▶ **SOURCE EXTRACT**
^^^^

In Power Trip, winner of numerous film awards, documentarian Paul Devlin (SlamNation) tells the story of the chaotic post-Soviet transition in Tbilisi, Republic of Georgia, through culture clash, electricity disconnections and blackouts. AES Corp., the massive American “global power company,” purchased the privatized electricity distribution company in Tbilisi, capital of the former Soviet Republic of Georgia. AES manager Piers Lewis was faced with training the formerly communist populace that, in this new world, customers pay for their electricity. The Georgians meanwhile, from pensioners to the Energy Minister, devised ever more clever ways to get it free.

 


Amidst hot tempers and high drama, Lewis struggled to balance his love for the Georgian people with the hardships his company created trying to build a nation from the rubble of Soviet collapse.

Piers Lewis, the main character in Power Trip is a University of Michigan classmate of director Paul Devlin. Lewis, who had lived in Tbilisi for years and spoke fluent Georgian, pitched the film to Devlin, and provided unusual access to AES-Telasi.

^^^^

▶ **DATASET ROWS**
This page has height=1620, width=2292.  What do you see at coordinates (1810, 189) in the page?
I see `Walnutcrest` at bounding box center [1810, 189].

^^^^

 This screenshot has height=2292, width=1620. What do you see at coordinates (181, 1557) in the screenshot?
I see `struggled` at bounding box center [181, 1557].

^^^^

▶ **WHAT THE TASK ASKS**
Please quote the Power Trip passage from "In Power Trip, winner" up to and including "of Soviet collapse.". The listing is separate from the Power Trip passage.

▶ **WRITTEN REPLY**
In Power Trip, winner of numerous film awards, documentarian Paul Devlin (SlamNation) tells the story of the chaotic post-Soviet transition in Tbilisi, Republic of Georgia, through culture clash, electricity disconnections and blackouts. AES Corp., the massive American “global power company,” purchased the privatized electricity distribution company in Tbilisi, capital of the former Soviet Republic of Georgia. AES manager Piers Lewis was faced with training the formerly communist populace that, in this new world, customers pay for their electricity. The Georgians meanwhile, from pensioners to the Energy Minister, devised ever more clever ways to get it free.

 


Amidst hot tempers and high drama, Lewis struggled to balance his love for the Georgian people with the hardships his company created trying to build a nation from the rubble of Soviet collapse.